My latest release is Taking Control: Rick’s Story. Rick was a character in my first romance novel, Out of Control: Kat’s Story, and my readers wanted him to have his own HEA. It took me awhile to sit down to write this book because I couldn’t imagine the proper heroine for Rick. He is 51, a battle-scarred former Marine, who walked away from his last chance at love. My son, who had served in Iraq and Afghanistan, told me about a blonde nurse he had always looked for in Kandahar when he would return from a mission. There was just something about her. She became Britt, also a veteran of too many battles, who Rick meets when he returns to his cottage on the Jersey Shore. They both have a lot of baggage and they dance around each other, attracted but afraid of losing their hearts.

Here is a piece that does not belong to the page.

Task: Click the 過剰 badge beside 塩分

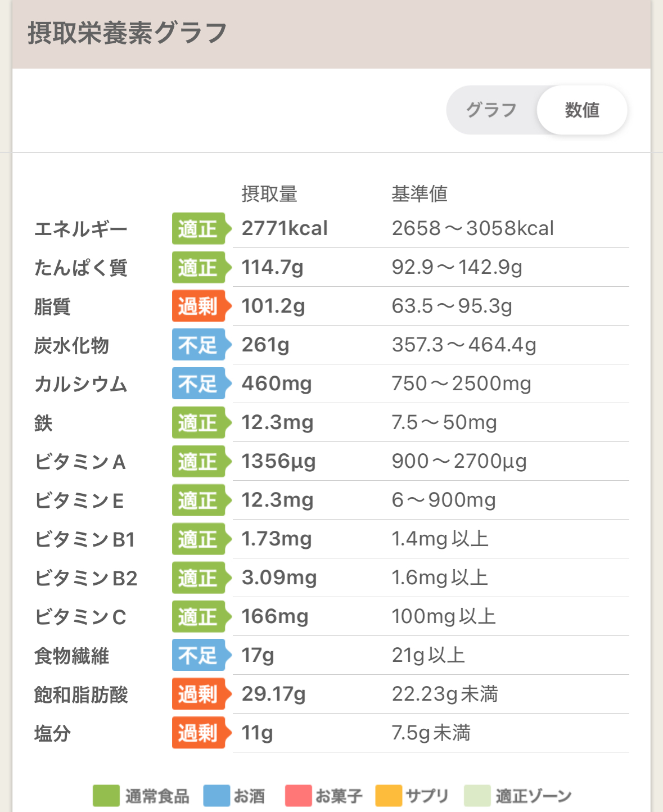Action: 201,733

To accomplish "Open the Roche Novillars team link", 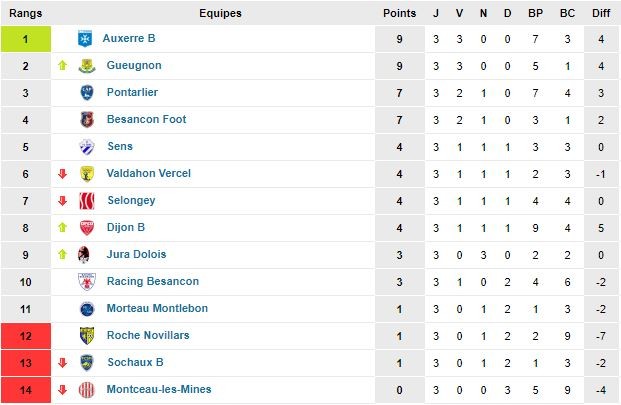I will coord(148,335).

How did you get the idea for the book?

Rick was a character in Out of Control: Kat’s Story. He was the “one who got away.” He was not ready to commit to Kat and that was fine with me because I had the man imagined who would give her the HEA she deserved. But, Rick stayed in my head and in the hearts of many readers. I brought him back to his favorite place this summer determined to have him finally fall in love. As I said, my son gave me the idea for the way Britt would look but her character was inspired by the woman warriors of the Army’s Cultural Support Team I discovered in Gayle Tzemach Lemmon’s book, Ashley’s War.

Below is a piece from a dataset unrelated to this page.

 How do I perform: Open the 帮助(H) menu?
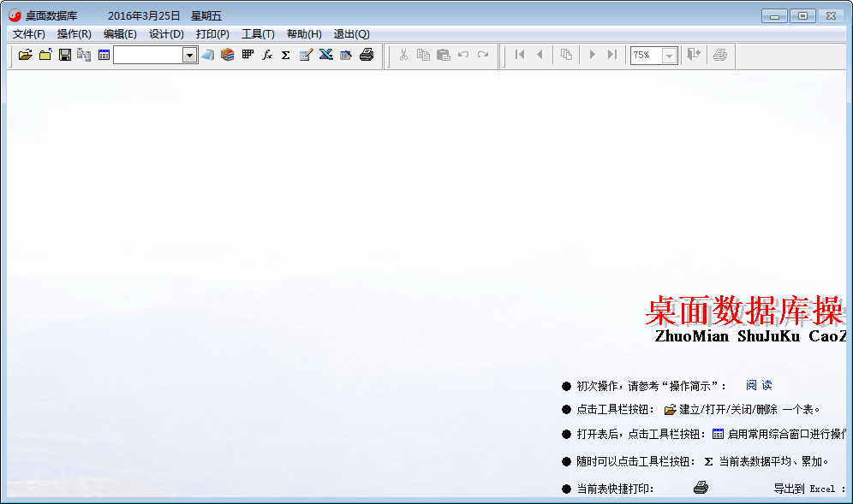(304, 34)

Of all your characters, which one is your favorite? Why?

I still love Naomi, the heroine in Unanswered Prayers. She is my favorite. I started writing her story over ten years ago. She’s 36 and a single mom. She’s had a messy divorce and while she has a successful career as a writer for Rolling Stone, she has a lot of self-doubt. Naomi’s Jewish and she’s not slim or traditionally pretty. She is not looking for love and is certainly not interested in an aging Country singer on a comeback tour. I love her intelligence, creativity and courage; nothing has been able to destroy her. And she is the perfect match for Sam, an unlucky-in-love Country singer, who is my homage to Garth Brooks. Their love story, set in the summer of 2001, still gets to me.

What was the most challenging aspect of writing your book?

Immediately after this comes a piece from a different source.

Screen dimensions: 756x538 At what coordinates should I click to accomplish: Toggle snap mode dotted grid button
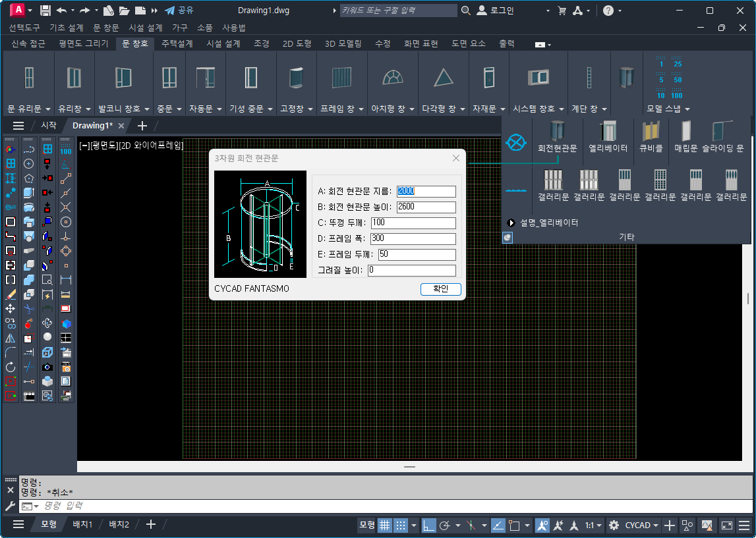click(400, 525)
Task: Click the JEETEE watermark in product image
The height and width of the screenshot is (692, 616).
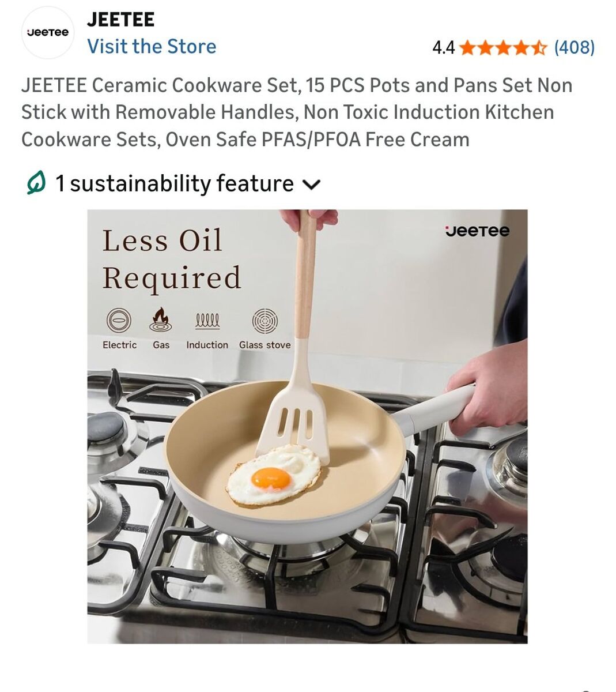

The most challenging aspect was finding the right woman for my hero, Rick. I knew him pretty well from the start but I wanted him to change a bit from who he was in Out of Control: Kat’s Story. He had some baggage he had to put down so he could finally open his heart. Britt, my heroine, came to me in bits and pieces. I did a lot of research into women in the military because I knew she had to be a veteran, too. Once she and Rick were in the book together, their relationship developed slowly, but steadily. I still hadn’t decided what would be the pivotal moment. Then I learned about Saratoga WarHorse Foundation, located virtually in my backyard. The Foundation matches retired thoroughbred race horses with veterans suffering from PTSD in a unique program that has helped almost 1000 veterans to date. That program was my answer. I am such a believer in Saratoga WarHorse that I am donating 25% of my proceeds from the sale of Taking Control: Rick’s Story to the Foundation.

What projects are you currently working on?

After two years of research, I have just begun writing Treasure, a novella, that will be the prequel to a three-book Pirate series. I am already in love with this book and I can’t wait to finish it…I love the ending! And I can’t believe how many readers love Pirate romances! I promise the novella will be done by December and I hope the first of the Pirate novels will be finished by June 2019.

And I am in the process of getting my three Barefoot Bay sexy silver fox novellas ready for re-release in September 2018.

What advice would you offer to new or aspiring fiction authors?

Write the story you love. Those stories have the most heart and soul. Then edit, edit and proof. Nothing annoys a reader, editor or agent more than a sloppily written manuscript. And become active in your local romance writers’ organization. Workshops and conferences have taught me so much over the years about craft and marketing.

1 comment:

  1. Hi Morgan. Love the insight to your writing process. Love your books and as always ready for more! Hugs!